Frankly, when I'm doing my assignment, I realized, totally realized that homework is nothing compared to assignment. It is damn easy ! So easy. Eventhough I'll have to send it by tomorrow, but still. Its not this hard. When I failed some, I must redo to get better marks. Must do it. Because you know why  ? Bcs it is your carry mark dumbass. If you get less, your final won't really help you, trust me, it won't. And your pointer will get lower. You will faced problems to the next semester. You won't get loan if you did apply. Your cgpa must be above 2.5 if you're qualified to graduate. See how hard it is to live in university ? I'm not sure if you understand when you read this but.. If you are one of them, like me, you'll understand.

Monday, 14 May 2012

UNISEL

Unisel.
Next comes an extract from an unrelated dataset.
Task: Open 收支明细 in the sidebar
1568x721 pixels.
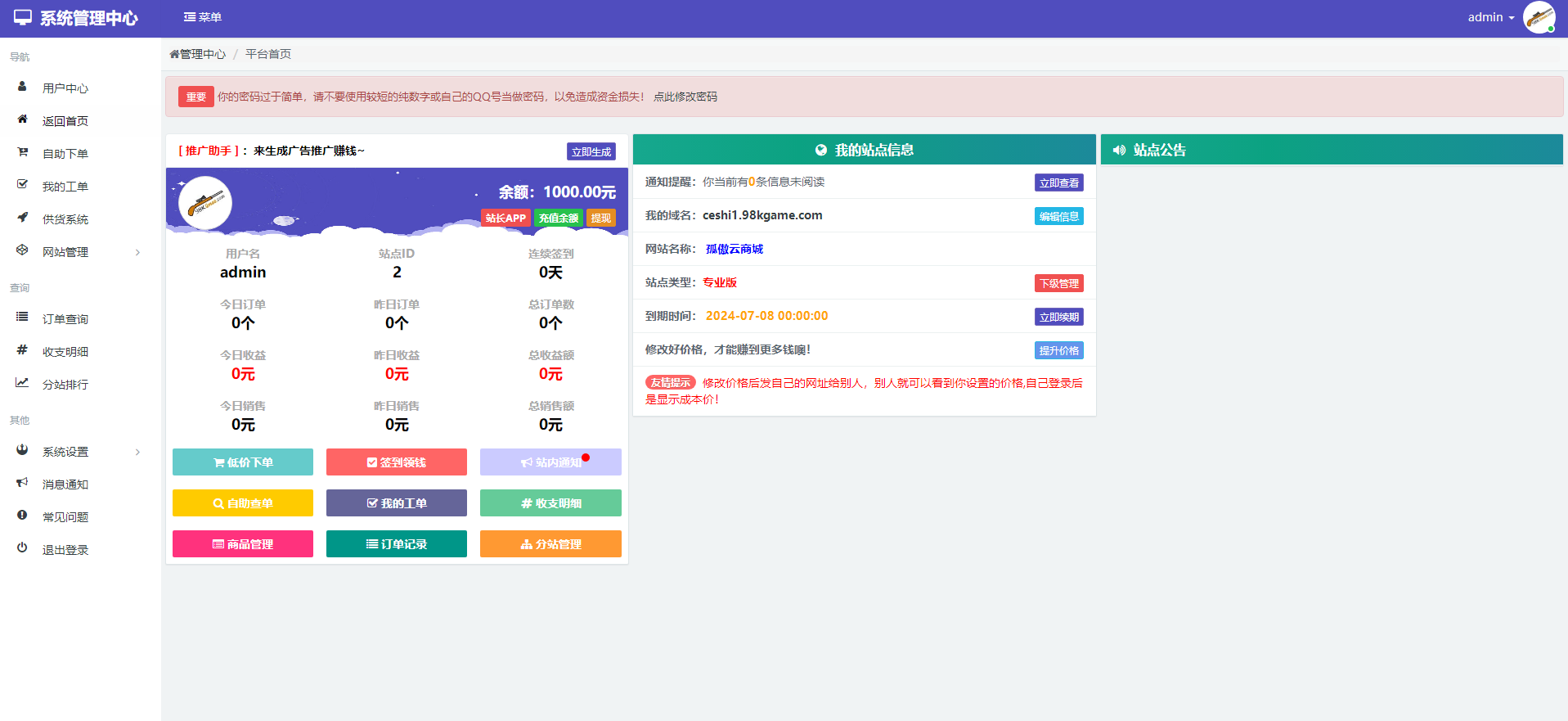Action: point(65,352)
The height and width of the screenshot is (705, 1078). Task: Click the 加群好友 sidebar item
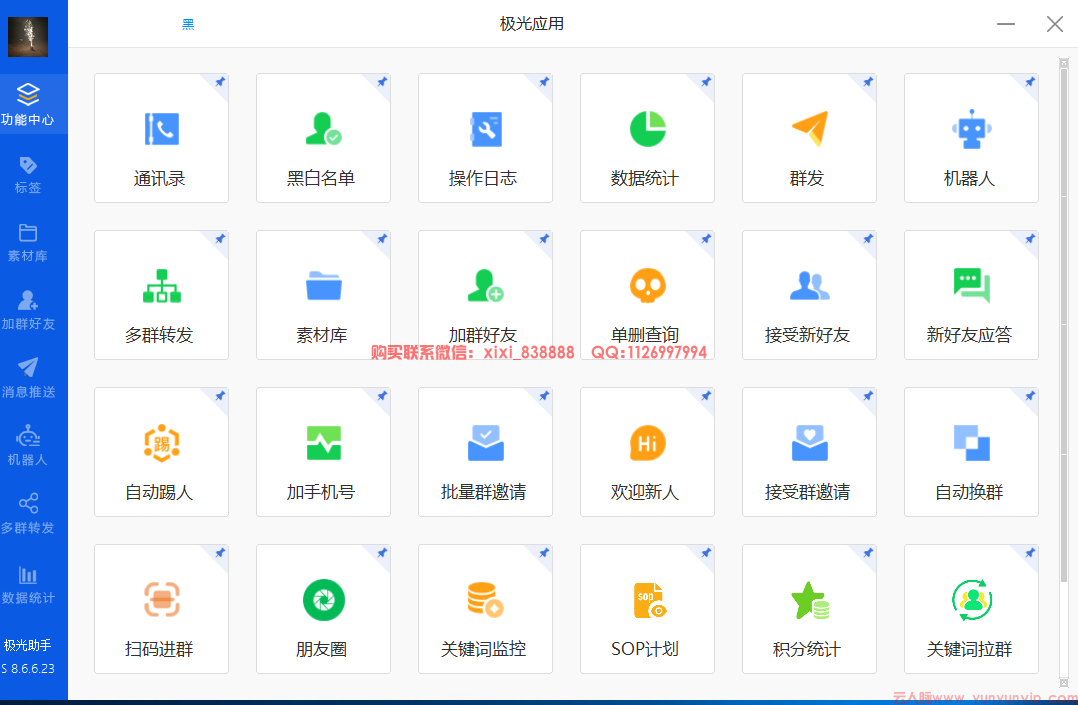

A place full with politic issues, murder cases, suicide things, a lot of problematic problems. Before I stepped into this place, I wondered that maybe this will be the best place ever. You know.. You are in a university now. So adult, so matured. So cool. This is what I called as Senior Year.

On my first semester, it was great though. Found new housemates who are now my best friends. Found new things. Teacher no more, it is lecturer now. No uniform, just a casual wear for class. I honestly like the place. It is big enough for me to go for a walk, green, lakes, palm trees. But actually, it is not that big. Because I already in for the sixth semester now. So when I walk around Unisel, its not that big like the first time I had. I have to admit, I hate Unisel like so serious. I dislike it. I cursed the place. Because there are a lots of problems that I've heard about it and some of them happened to me. The management is so slow sometimes. I don't know how to explain but yeahh.. Unisel does irritates me, annoys me much. But THAT WAS BEFORE.

In Unisel, I found you, you and you. Oh him too ! Her , I shall not forget.

I have a lots of names in my head. Each of them, curved the best memories in my heart. Thousand sadness, a million happiness they shall gave me. Its not just about friendships and loves. They taught me life. They taught me how to forget your sadness. It is by crying till you sleep. They taught me how to love. It is by forgetting what you hates. They taught me how to fight. It is by smiling to your haters. How did your friends taught you life ?

Sorry. I'm not telling you about Unisel. I'm not telling you about my friends. I'm not telling you about my life. I'm telling about what is in there. It doesn't matter Unisel or any other places in the whole world. It is about what is in there. There, what you feel about it. Well, I love it now. Even though it was so bad, I've learned so much.